| « poprzedni wątek | następny wątek » |
1. Data: 2006-06-21 20:05:19
Temat: rodzicePo wielu latach wreszcie doszlo do mnie jakie sa powody niektorych moich
bardzo uporczywych wad: otoz powodem sa moi rodzice.
Zawsze bylam bezproblemowym dzieckiem: w szkole najlepsze oceny, wszystko co
ja sobie wymyslilam udawalo mi sie osiagnac, dostalam sie do najlepszego LO
w miescie, do najlepszej klasy, swiadectwo maturalne z paskiem, wymarzona
uczelnia, totalny brac problemow ze studiowaniem, wszystko sobie zalatwiam
sama, oni nigdy nie musieli i nie musza sie martwic o mnie ze sobie nie
poradze, ze o czyms zapomne. Jak mialam byc w domu o 21.00 to bylam zawsze
10 min wczesniej. Idealne posluszenstwo, nigdy nie klamalam etc.
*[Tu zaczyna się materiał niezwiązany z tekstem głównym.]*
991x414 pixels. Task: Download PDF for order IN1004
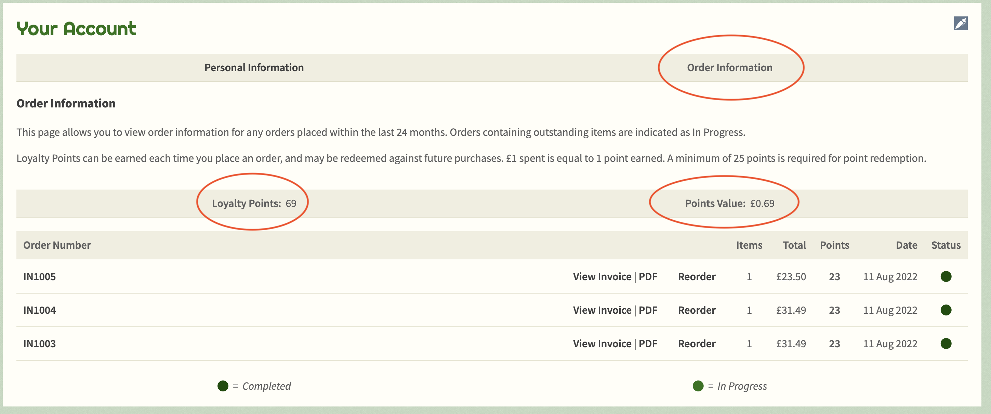coord(648,310)
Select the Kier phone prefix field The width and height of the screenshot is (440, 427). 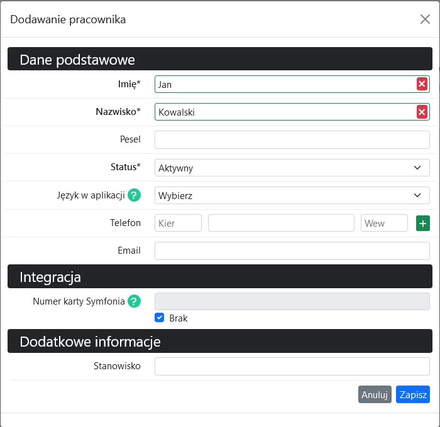pos(178,223)
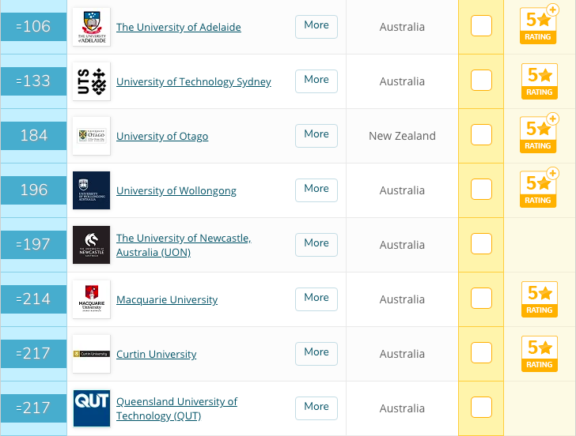Tick the compare checkbox for Adelaide
This screenshot has width=576, height=436.
[x=481, y=25]
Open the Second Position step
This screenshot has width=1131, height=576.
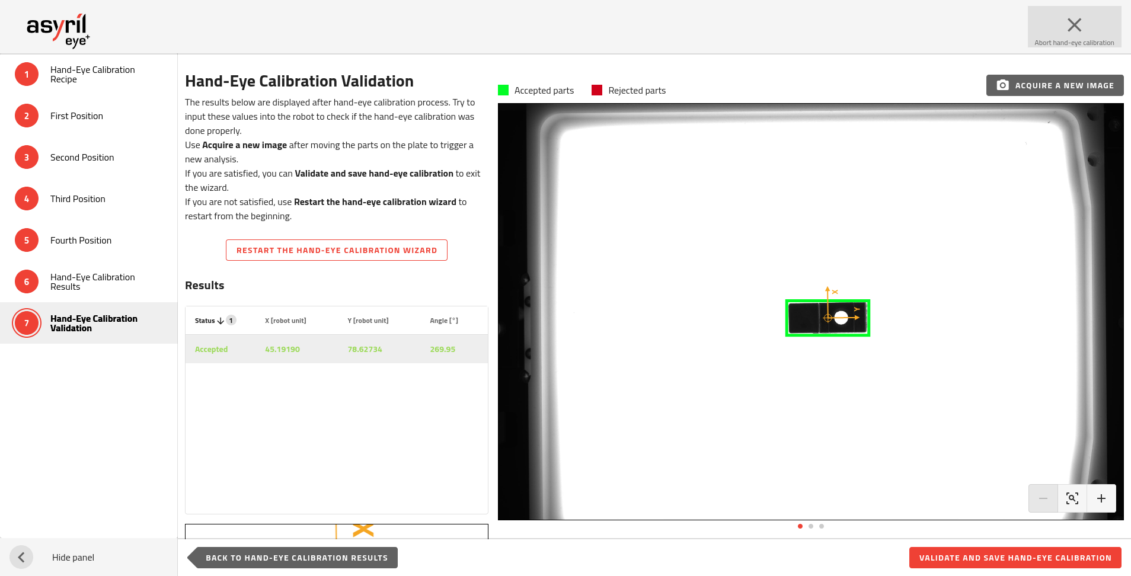[x=82, y=158]
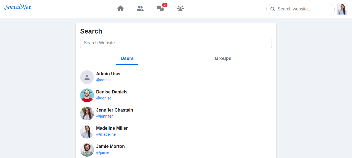
Task: Click Jamie Morton's profile photo
Action: 87,150
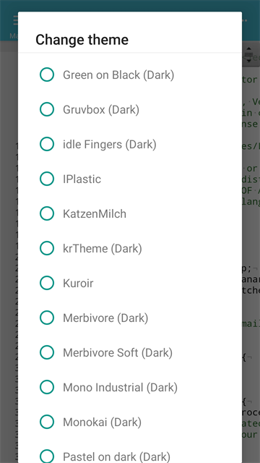This screenshot has width=260, height=463.
Task: Click the up-down arrows icon beside the dialog
Action: click(x=248, y=55)
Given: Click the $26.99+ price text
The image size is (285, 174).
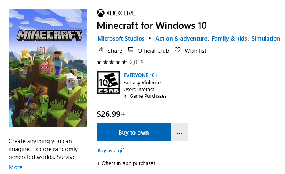Looking at the screenshot, I should 111,114.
No i wlasnie... i w tym tkwil chyba moj najwiekszy blad. Bo mam wrazenie ze
wlasnie ten calkowity brak problemow ze mna powodowal ze oni zawsze
probowali sobie jakies problemy znalezc. Jak mialam byc o 24.00 w domu w
wieku 21 lat i spoznilam sie 10 min to mialam awanture na calego. I nie to
ze oni nie wiedzieli co sie ze mna dzieje, bo dokladnie wiedzieli gdzie ide,
z kim ide, ze wracam autem a nie sama noca. Mam wrazenie ze to bylo takie
czepianie sie dla zasady. Kiedys skas wrocilam za pozno (choc nie mialam
limitu czasu-ale oni stwierdzili potem ze to za pozno) i powiedzialam im
grzecznie gdzie bylam i co robilam zeby sie nie martwili to za to mi
dowalili szlabanem. Jakbym sklamala to prawdopodobnie nic by mi nie zrobili.
Jednym slowem - karanie dziecka za prawdomownosc. Inni kombinowali i dobrze
na tym wychodzili, a ja mowilam prawde i zawsze obrywalam.
Ale nie o to mi w tym wszystkim chodzi. Moim najwiekszym problemem jest to
ze teraz gdy juz jestem dorosla widze ze oni poprostu mnie nie akceptuja
jako osobe z uczuciami i wlasnym zdaniem. Odkad tylko pamietam zawsze
krytykowali muzyke ktora slucham (do dzis mam przez to opory, gdy puszczam
muzyke panicznie sie boje ze ktos zaraz przyjdzie i powie "wylacz to g..."),
zawsze dawali mi do zrozumienia ze nie powinnam sie wypowiadac przy innych
doroslych bo jestem dzieckiem i moje wypowiedzi sa smieszne i zenujace
(dlugo walczylam z tym zeby sie przelamac i bronic swojego zdania wsrod
innych ludzi) i to wlasnie oni, a nie dzieci w szkole, mi dali do
zrozumienia ze mam nadwage i ze to jest zle, podczas gdy wsrod rowniesnikow
bylam akceptowana jako "normalna" (przez co przestalam akceptowac swoj
wyglad, zaczely sie kompleksy etc i choc dzis nie mam problemow z nadwaga
ciagle mam krytyczna ocene wlasnego ciala). Moje reakcje na niektore rzeczy
byly czesto uwazane jako przesadne, albo wrecz nieodpowiednie (bo czasami
bylam za wrazliwa, a czasami wrecz przeciwnie) i co istnieje do dzis -
staraja sie hamowac moje emocje poprzez ciagle powtarzanie " tylko nie
krzycz, tylko nie takim tonem " podczas gdy ja naprawde normalnie mowie i
nie rozumiem dlaczego jak np jestem na cos zla to dlaczego nie moge tego
wyrazic? Ostatnio za kazdym razem jak im cos mowie jak cos widze z mojej
strony to slysze, ze jestem dziwna. Powoli nie umiem tego zniesc. Mam
wrazenie ze oni poprostu nie zauwazaja moich potrzeb, nie widza we mnie
doroslej osoby tylko ciagle mnie traktuja jak dziecko, ktore ma siedziec
cicho i sluchac rodzicow cokolwiek oni nie powiedza.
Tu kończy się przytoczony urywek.